Published by Daedalus
Designed by Jose Garcia and Robin D. Laws
Review by Bob Rossney (rbr@well.com)
2 or more players
Ages 12 and up
$8.00 per starter, two starters required
I got into Shadowfist when I was working on an article about Magic: the Gathering. One game store I visited was full of kids playing Magic, but there was a clutch of grownups at one table with dozens of cards in front of them and a big pile of glass beads in the middle, and they were saying things like, "Johnny Tso's going to go smack the Inner Sanctum, does anyone want to come help?" After I finished up my article, I put my Magic cards aside, and got into the business of seriously kicking butt.
Like Magic, Shadowfist is a collectible card game. But instead of being set in the hoary world of swords-and-sorcery fantasy, the Shadowfist universe is based on the cheesy, preposterous, and often plain weird world of Hong Kong action-adventure movies. As I understand it, Daedalus Games originally developed the universe for a role-playing game (called Feng Shui), and then came up with Shadowfist when they saw how well the CCG genre was doing.
At first blush, Shadowfist seems quite similar to Magic. In Magic, you play land cards to accumulate mana, and spend the mana on spells, calling creatures into existence and sending them off to attack your opponent. In Shadowfist, you play site cards to accumulate power, and you spend your power on characters, events, states, and edges, all of which you use in the service of kicking your opponent's butt. ("Kicking butt" is the Shadowfist term for combat.) The five factions fighting Shadowfist's secret war play the same kind of role, in game terms, that the five colors of magic in MtG do.
But at bottom saying that Shadowfist is like Magic is like saying that 1830 is like 1829. There are a lot of mechanical similarities, but significant differences result in gameplay that is wild and wide-open. Shadowfist is, to my mind, more fun than Magic. Much, much more fun.
To begin with, its universe is a more interesting place. In a typical attack, the Dragons might give their Everyday Hero a Pump-Action Shotgun and send their Scrappy Kid through a Training Sequence to prepare the two for an attack on the Architects' Birdhouse Cafe, which is guarded by an Alpha Beast and a PubOrd Officer - who suddenly whips out a deadly Buro Godhammer and a Really Big Gun - but at the last minute the Shaolin Master shows up to intercept the attack, because the Guiding Hand player wants the Birdhouse Cafe for himself.
Shadowfist is full of a strangely funny and knowing wit. In a welcome relief from the wearisome self-importance of the MtG's universe, Shadowfist is in touch with how bizarre its world is.

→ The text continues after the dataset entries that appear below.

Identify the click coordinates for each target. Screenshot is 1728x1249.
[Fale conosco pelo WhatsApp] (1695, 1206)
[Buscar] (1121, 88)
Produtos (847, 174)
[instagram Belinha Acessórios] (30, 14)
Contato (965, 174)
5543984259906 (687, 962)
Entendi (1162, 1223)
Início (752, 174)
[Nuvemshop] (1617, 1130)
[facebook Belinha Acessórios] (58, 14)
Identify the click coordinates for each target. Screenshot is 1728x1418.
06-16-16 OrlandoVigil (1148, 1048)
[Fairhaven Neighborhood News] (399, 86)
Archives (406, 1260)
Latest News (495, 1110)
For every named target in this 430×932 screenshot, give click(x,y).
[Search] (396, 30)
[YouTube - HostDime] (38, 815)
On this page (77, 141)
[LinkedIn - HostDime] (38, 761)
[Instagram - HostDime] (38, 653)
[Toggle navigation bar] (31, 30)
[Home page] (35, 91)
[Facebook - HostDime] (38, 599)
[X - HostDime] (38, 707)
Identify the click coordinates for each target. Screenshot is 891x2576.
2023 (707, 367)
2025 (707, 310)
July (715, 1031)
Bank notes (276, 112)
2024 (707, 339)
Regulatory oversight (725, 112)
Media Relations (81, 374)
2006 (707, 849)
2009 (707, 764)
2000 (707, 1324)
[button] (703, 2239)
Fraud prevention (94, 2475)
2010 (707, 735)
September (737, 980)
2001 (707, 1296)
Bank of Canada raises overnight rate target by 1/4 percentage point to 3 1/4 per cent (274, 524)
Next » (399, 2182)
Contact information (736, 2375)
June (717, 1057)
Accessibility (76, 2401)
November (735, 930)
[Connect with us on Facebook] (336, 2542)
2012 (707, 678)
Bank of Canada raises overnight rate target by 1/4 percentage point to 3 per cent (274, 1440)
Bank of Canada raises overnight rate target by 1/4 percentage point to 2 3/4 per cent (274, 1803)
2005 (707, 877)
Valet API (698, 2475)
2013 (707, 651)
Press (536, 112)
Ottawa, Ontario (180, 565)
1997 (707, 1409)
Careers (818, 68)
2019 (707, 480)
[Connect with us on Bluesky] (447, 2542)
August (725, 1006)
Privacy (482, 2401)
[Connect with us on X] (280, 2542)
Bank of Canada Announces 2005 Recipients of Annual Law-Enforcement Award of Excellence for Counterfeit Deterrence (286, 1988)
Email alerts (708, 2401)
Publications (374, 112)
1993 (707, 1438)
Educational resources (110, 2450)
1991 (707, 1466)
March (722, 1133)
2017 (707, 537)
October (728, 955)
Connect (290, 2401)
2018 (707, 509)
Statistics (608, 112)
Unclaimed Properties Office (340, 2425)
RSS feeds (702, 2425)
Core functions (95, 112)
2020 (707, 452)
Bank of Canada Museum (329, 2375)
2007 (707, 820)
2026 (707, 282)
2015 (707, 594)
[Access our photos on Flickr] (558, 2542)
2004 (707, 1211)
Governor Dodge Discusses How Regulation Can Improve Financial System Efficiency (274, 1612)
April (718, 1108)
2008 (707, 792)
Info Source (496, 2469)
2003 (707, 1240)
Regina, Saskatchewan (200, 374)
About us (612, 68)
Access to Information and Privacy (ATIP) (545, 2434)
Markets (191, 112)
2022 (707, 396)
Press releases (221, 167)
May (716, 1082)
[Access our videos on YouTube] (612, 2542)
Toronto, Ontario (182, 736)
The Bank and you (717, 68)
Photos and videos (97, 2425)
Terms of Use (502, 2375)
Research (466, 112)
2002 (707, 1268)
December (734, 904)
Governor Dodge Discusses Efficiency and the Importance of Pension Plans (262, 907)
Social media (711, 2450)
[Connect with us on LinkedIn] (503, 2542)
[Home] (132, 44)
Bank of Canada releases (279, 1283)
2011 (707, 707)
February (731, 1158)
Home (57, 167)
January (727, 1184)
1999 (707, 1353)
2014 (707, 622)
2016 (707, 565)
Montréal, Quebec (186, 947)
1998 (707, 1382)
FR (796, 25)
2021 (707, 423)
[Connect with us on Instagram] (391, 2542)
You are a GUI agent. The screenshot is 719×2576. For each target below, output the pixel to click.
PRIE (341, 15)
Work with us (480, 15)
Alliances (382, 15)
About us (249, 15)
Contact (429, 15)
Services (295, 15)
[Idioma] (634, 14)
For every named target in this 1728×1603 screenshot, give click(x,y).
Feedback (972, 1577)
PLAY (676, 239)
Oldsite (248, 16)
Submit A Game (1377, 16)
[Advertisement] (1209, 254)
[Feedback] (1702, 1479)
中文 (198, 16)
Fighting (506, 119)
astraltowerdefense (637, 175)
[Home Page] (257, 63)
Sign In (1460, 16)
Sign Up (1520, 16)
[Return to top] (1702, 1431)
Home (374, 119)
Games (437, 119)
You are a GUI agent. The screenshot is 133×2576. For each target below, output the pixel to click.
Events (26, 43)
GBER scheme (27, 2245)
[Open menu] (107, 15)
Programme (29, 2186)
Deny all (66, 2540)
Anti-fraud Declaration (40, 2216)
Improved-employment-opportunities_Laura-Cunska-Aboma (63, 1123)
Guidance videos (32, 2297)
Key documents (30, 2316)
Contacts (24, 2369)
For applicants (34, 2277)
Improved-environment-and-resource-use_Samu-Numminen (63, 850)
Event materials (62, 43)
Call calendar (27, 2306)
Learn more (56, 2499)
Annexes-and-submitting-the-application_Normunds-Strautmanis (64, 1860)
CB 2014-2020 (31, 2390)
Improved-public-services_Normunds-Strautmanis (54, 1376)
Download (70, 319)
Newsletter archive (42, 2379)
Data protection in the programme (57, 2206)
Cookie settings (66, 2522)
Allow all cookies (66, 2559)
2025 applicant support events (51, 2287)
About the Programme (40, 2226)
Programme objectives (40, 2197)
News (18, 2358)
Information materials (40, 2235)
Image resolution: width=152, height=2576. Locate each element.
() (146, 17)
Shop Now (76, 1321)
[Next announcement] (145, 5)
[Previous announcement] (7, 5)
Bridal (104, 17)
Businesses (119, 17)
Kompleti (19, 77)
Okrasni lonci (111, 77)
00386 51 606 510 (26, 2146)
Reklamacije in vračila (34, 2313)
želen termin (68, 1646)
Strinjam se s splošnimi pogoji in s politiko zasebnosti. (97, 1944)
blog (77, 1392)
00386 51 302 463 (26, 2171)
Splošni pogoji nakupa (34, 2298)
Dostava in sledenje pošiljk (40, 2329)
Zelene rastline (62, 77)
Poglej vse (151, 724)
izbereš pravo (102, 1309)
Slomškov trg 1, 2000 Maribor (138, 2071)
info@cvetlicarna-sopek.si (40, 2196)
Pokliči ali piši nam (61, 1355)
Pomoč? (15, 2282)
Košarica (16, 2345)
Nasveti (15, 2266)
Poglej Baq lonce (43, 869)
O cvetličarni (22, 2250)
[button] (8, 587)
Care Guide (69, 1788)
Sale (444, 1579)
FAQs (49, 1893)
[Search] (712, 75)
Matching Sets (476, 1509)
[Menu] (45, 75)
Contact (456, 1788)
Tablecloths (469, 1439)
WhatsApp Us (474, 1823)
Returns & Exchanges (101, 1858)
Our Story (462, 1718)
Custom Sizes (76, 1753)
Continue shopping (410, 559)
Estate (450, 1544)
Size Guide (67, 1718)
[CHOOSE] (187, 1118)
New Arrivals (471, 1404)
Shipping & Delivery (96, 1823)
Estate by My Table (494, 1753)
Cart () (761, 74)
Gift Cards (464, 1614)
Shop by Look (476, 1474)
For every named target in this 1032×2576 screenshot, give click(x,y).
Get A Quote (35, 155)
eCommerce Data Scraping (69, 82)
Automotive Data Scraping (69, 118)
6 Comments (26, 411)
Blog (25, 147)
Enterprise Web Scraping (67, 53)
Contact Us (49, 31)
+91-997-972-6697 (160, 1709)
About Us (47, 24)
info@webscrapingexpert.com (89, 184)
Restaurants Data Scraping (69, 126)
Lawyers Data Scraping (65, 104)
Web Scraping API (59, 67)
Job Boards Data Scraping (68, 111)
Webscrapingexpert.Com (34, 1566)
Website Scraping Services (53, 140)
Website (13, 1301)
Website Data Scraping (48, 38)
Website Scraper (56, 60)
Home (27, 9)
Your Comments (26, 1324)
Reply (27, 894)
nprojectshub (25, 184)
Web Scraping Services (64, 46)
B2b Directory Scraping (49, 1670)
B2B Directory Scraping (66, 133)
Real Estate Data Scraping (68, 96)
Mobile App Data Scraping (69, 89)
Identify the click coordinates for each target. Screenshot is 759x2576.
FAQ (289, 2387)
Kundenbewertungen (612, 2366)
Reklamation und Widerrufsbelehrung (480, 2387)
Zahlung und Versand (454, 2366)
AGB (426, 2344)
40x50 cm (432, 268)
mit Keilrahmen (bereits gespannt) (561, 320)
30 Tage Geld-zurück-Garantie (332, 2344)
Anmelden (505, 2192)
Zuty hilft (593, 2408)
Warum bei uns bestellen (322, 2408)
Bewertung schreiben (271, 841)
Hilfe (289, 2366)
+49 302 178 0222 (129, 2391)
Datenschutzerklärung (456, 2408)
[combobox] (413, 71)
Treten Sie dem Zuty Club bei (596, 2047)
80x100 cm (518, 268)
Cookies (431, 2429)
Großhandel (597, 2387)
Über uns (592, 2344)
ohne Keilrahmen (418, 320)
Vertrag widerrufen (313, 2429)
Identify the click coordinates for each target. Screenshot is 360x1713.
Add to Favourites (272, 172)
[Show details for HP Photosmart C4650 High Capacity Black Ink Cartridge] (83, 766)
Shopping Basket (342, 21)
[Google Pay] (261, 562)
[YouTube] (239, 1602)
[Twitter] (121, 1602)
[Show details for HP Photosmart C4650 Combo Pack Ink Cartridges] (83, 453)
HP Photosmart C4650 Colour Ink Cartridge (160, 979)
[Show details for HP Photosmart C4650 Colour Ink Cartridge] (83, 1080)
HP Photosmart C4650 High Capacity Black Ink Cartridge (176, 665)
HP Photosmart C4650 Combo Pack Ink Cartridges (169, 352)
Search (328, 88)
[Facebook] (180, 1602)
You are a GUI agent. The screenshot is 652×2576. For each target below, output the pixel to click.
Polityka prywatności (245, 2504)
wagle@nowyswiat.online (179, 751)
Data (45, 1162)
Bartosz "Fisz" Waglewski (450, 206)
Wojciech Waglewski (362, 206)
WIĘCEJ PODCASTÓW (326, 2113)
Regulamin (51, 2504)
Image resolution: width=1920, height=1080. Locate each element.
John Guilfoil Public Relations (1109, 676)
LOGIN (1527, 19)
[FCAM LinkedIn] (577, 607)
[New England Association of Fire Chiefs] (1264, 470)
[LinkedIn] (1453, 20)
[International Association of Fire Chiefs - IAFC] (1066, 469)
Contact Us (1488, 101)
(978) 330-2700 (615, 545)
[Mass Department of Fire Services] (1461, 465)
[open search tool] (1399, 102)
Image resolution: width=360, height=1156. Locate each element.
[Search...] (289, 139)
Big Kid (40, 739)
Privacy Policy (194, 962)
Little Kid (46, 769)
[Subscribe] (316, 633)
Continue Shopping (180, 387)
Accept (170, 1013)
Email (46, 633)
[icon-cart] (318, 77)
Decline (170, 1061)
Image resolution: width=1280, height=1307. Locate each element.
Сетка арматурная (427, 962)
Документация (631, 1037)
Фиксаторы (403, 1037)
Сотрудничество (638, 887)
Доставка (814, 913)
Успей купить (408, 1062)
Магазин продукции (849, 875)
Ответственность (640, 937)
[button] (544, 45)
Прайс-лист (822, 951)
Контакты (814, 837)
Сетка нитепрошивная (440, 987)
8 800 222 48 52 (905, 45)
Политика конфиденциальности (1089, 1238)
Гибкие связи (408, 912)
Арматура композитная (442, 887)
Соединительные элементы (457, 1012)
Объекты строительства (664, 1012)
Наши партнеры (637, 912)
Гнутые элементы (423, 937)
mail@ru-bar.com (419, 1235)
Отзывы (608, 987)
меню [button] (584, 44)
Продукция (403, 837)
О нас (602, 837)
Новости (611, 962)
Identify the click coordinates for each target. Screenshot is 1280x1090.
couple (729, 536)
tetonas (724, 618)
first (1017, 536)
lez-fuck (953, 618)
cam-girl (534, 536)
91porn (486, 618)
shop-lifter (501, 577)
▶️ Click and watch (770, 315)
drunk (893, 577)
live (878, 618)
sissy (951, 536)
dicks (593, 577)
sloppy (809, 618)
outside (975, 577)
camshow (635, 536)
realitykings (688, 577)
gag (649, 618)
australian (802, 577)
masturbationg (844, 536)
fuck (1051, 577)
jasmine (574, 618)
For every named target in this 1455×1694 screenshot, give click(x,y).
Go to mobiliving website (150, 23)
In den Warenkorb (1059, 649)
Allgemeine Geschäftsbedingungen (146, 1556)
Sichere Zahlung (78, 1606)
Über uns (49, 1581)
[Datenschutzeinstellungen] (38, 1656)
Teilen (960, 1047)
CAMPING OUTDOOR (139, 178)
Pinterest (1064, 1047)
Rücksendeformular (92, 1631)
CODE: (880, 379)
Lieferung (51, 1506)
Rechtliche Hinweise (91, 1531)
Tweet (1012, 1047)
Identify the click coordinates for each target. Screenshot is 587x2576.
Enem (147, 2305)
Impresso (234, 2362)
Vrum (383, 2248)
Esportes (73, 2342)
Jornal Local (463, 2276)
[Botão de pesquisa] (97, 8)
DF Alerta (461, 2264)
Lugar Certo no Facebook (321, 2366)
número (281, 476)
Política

The cards' artwork, and particularly their text, are full of deft bits of weirdness. The Architects' Helix Chewer (which, if played on an enemy character, gives you a point of power if the character gets smoked) depicts some sort of monstrous extraction being performed on a body in one of their terrible laboratories - grim, but its text reads "Oops! Forgot to have you sign the consent form! Ha ha ha ha ha!"
The Dragons have their Redeemed Gunman ("He's trying - trying real hard - to be good") and the ever-popular Final Brawl ("Hamlet, Oedipus, Dirty Harry - the classic stories always end in blood"), while the Ascended have Mr. X ("I have places to go and people to be"), and the Faked Death ("You're overexposed, Brother Rooster. Time to pull an Elvis.") This makes the steely humorlessness of the Guiding Hand and the ghoulish creepiness of the Eaters of the Lotus work better, much in the way Groucho Marx made Margaret Dumont fun to be around.
But none of this would much matter if the game didn't work. And it works really well.
With four players (by far the best number), Shadowfist progresses through three distinct stages. Each is interesting in its own way.
In the opening, players bring out their first sites (which generate power) and foundation characters (which generate resources). Fighting at this stage is usually to take down someone who's surging ahead of the pack or to perform reconaissance. (Sites are played face-down, and the only way to find out what kind of site your opponent has on the table is to inflict a little damage on it.)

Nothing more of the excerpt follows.